■ **WHAT IS REQUIRED**: Return, word for word, the lines of the entries that begin at the line containing "Click the trash can delete icon" and run through the last entry. Omit the pictures from your answer.

■ **Element lookup entries**:
▬▬▬

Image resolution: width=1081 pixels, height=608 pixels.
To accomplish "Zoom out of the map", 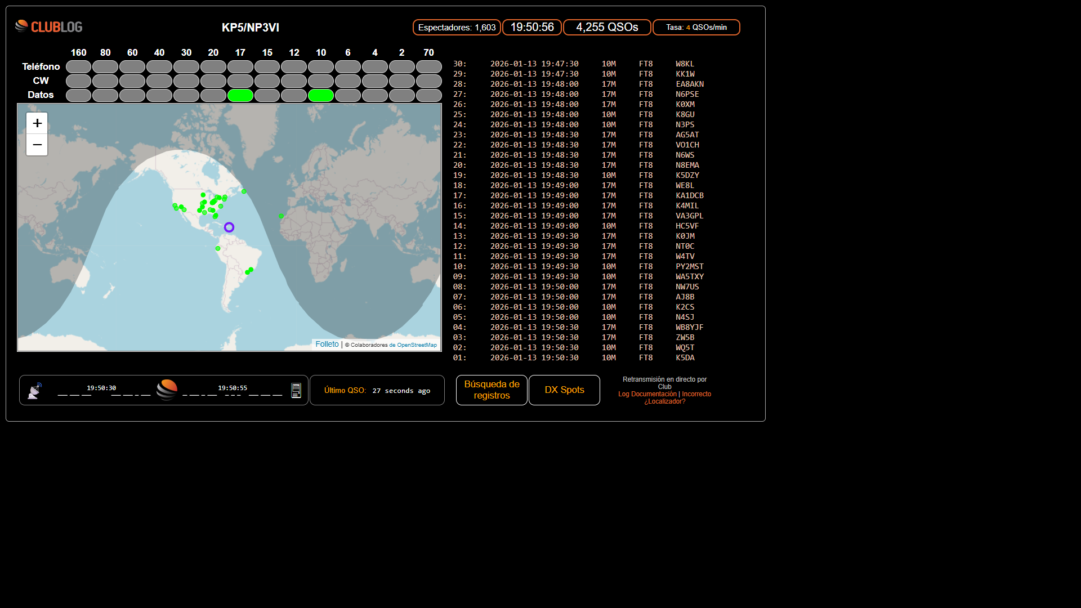I will pyautogui.click(x=37, y=145).
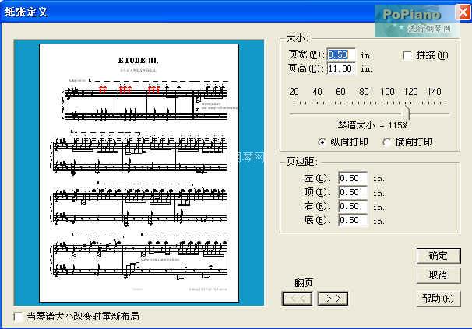Image resolution: width=472 pixels, height=329 pixels.
Task: Enable the 拼接 checkbox
Action: click(407, 55)
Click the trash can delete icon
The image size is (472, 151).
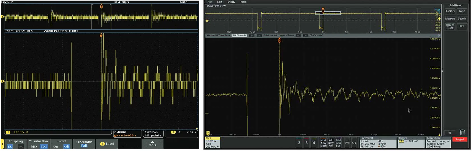pyautogui.click(x=462, y=133)
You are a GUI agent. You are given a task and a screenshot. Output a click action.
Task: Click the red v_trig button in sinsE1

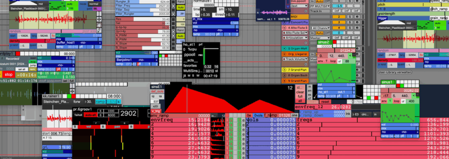pyautogui.click(x=156, y=111)
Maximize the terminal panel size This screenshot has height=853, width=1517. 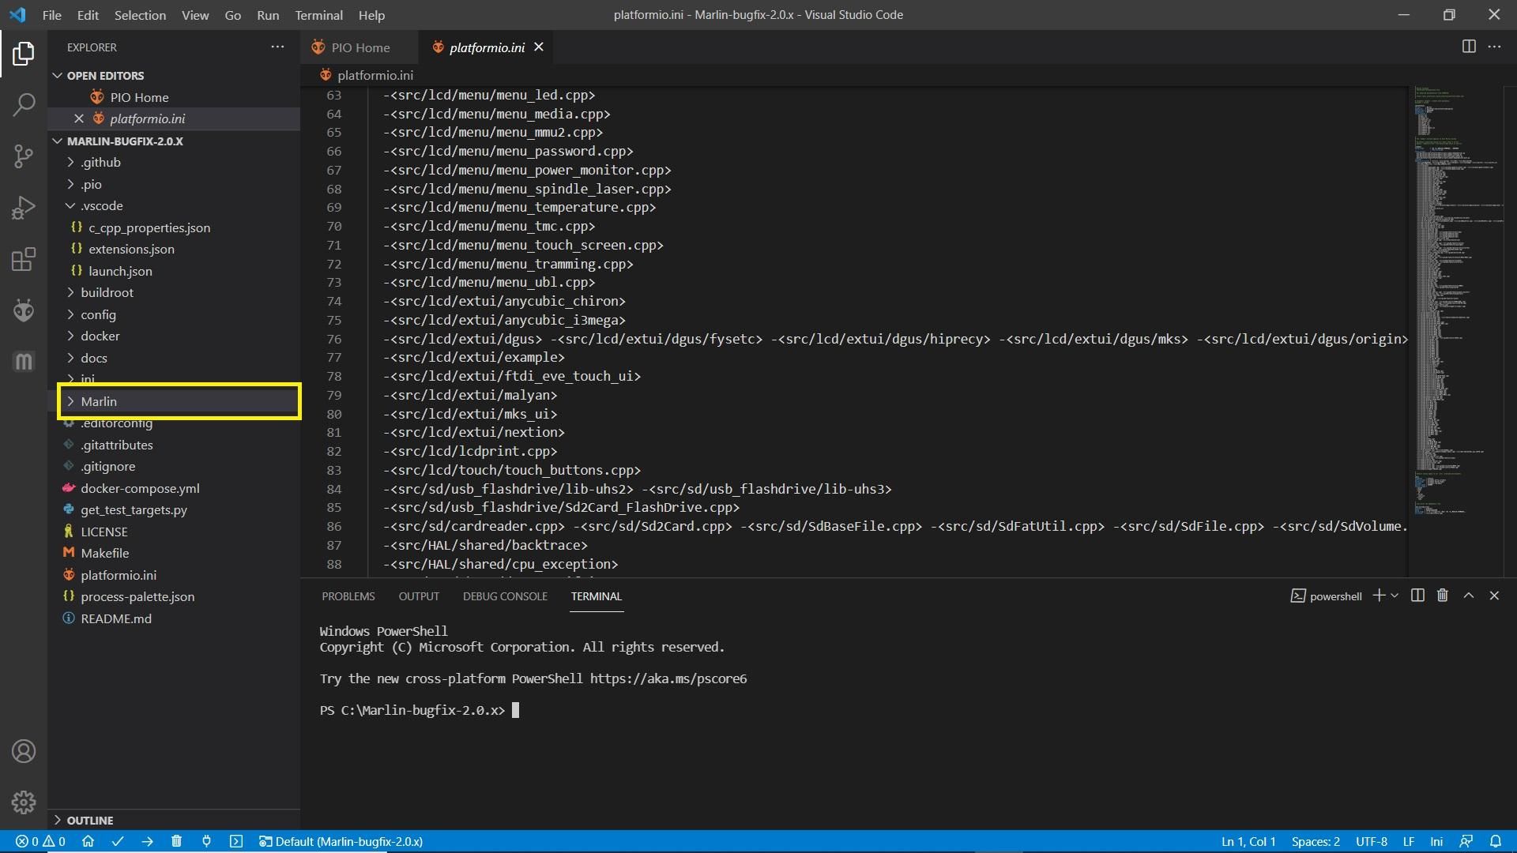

▬▬▬

■ **REPLY**:
Click the trash can delete icon
The image size is (472, 151).
pyautogui.click(x=462, y=133)
You are a GUI agent. You are given a task and a screenshot. Output a click action.
Task: Click the red v_trig button in sinsE1

pyautogui.click(x=156, y=111)
Maximize the terminal panel size This screenshot has height=853, width=1517. 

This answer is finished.